Using threading to speed up your code:
PYTHON
%%time
n = 10**7
t1 = Thread(target=calc_pi, args=(n,))
t2 = Thread(target=calc_pi, args=(n,))
t1.start()
t2.start()
t1.join()
t2.join()
Discussion: where’s the speed-up?
While mileage may vary, parallelizing calc_pi
,
calc_pi_numpy
and calc_pi_numba
this way will
not give the expected speed-up. calc_pi_numba
should give
some speed-up, but nowhere near the ideal scaling over the
number of cores. This is because Python only allows one thread to access
the interperter at any given time, a feature also known as the Global
Interpreter Lock.
A few words about the Global Interpreter Lock
The Global Interpreter Lock (GIL) is an infamous feature of the Python interpreter. It both guarantees inner thread sanity, making programming in Python safer, and prevents us from using multiple cores from a single Python instance. When we want to perform parallel computations, this becomes an obvious problem. There are roughly two classes of solutions to circumvent/lift the GIL:
- Run multiple Python instances:
multiprocessing
- Have important code outside Python: OS operations, C++ extensions, cython, numba
The downside of running multiple Python instances is that we need to
share program state between different processes. To this end, you need
to serialize objects. Serialization entails converting a Python object
into a stream of bytes, that can then be sent to the other process, or
e.g. stored to disk. This is typically done using pickle
,
json
, or similar, and creates a large overhead. The
alternative is to bring parts of our code outside Python. Numpy has many
routines that are largely situated outside of the GIL. The only way to
know for sure is trying out and profiling your application.
To write your own routines that do not live under the GIL there are
several options: fortunately numba
makes this very
easy.
We can force the GIL off in Numba code by setting
nogil=True
in the numba.jit
decorator.
PYTHON
@numba.jit(nopython=True, nogil=True)
def calc_pi_nogil(N):
M = 0
for i in range(N):
x = random.uniform(-1, 1)
y = random.uniform(-1, 1)
if x**2 + y**2 < 1:
M += 1
return 4 * M / N
The nopython
argument forces Numba to compile the code
without referencing any Python objects, while the nogil
argument enables lifting the GIL during the execution of the
function.
Use nopython=True
or
@numba.njit
It’s generally a good idea to use nopython=True
with
@numba.jit
to make sure the entire function is running
without referencing Python objects, because that will dramatically slow
down most Numba code.
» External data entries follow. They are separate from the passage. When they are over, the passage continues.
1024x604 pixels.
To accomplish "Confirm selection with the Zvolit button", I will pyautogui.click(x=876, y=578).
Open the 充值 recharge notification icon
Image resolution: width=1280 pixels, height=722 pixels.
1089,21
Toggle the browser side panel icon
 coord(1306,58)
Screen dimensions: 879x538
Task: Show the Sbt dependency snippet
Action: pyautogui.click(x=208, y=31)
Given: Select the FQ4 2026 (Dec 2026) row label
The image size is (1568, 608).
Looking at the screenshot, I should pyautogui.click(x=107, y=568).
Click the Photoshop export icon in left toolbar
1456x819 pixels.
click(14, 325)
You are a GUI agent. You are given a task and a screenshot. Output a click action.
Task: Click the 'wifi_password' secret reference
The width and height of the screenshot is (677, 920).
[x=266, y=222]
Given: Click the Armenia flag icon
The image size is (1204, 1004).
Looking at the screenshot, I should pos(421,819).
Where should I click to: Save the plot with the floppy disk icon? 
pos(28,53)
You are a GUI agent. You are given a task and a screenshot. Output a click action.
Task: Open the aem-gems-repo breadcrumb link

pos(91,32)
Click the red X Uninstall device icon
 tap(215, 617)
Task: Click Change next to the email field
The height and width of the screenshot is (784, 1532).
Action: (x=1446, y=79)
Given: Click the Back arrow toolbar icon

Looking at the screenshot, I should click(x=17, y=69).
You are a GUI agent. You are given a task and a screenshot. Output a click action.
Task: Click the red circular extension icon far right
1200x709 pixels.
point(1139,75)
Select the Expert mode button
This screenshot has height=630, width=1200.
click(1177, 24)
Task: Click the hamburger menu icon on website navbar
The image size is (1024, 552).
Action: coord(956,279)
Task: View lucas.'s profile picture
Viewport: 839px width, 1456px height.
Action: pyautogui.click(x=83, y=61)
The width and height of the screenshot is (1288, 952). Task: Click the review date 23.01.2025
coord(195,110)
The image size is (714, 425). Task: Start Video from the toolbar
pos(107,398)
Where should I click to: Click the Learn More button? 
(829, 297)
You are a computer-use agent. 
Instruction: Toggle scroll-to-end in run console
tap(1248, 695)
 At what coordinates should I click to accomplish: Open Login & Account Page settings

There’s even a decorator that has
nopython=True
by default: @numba.njit
Now we can run the benchmark again, using calc_pi_nogil
instead of calc_pi
.
Exercise: try threading on a Numpy function
Many Numpy functions unlock the GIL. Try to sort two randomly
generated arrays using numpy.sort
in parallel.
Multiprocessing
Python also allows for using multiple processes for parallelisation
via the multiprocessing
module. It implements an API that
is superficially similar to threading:
PYTHON
from multiprocessing import Process
def calc_pi(N):
...
if __name__ == '__main__':
n = 10**7
p1 = Process(target=calc_pi, args=(n,))
p2 = Process(target=calc_pi, args=(n,))
p1.start()
p2.start()
p1.join()
p2.join()
However under the hood processes are very different from threads. A new process is created by creating a fresh “copy” of the python interpreter, that includes all the resources associated to the parent. There are three different ways of doing this (spawn, fork, and forkserver), which depends on the platform. We will use spawn as it is available on all platforms, you can read more about the others in the Python documentation. As creating a process is resource intensive, multiprocessing is beneficial under limited circumstances - namely, when the resource utilisation (or runtime) of a function is measureably larger than the overhead of creating a new process.
The non-intrusive and safe way of starting a new process is acquire a
context
, and working within the context. This ensures your
application does not interfere with any other processes that might be in
use.
PYTHON
import multiprocessing as mp
def calc_pi(N):
...
if __name__ == '__main__':
# mp.set_start_method("spawn") # if not using a context
ctx = mp.get_context("spawn")
...
Passing objects and sharing state
We can pass objects between processes by using Queue
s
and Pipe
s. Multiprocessing queues behave similarly to
regular queues: - FIFO: first in, first out -
queue_instance.put(<obj>)
to add -
queue_instance.get()
to retrieve
Exercise: reimplement calc_pi
to
use a queue to return the result
PYTHON
import multiprocessing as mp
import random
def calc_pi(N, que):
M = 0
for i in range(N):
# Simulate impact coordinates
x = random.uniform(-1, 1)
y = random.uniform(-1, 1)
# True if impact happens inside the circle
if x**2 + y**2 < 1.0:
M += 1
que.put((4 * M / N, N)) # result, iterations
if __name__ == "__main__":
ctx = mp.get_context("spawn")
que = ctx.Queue()
n = 10**7
p1 = ctx.Process(target=calc_pi, args=(n, que))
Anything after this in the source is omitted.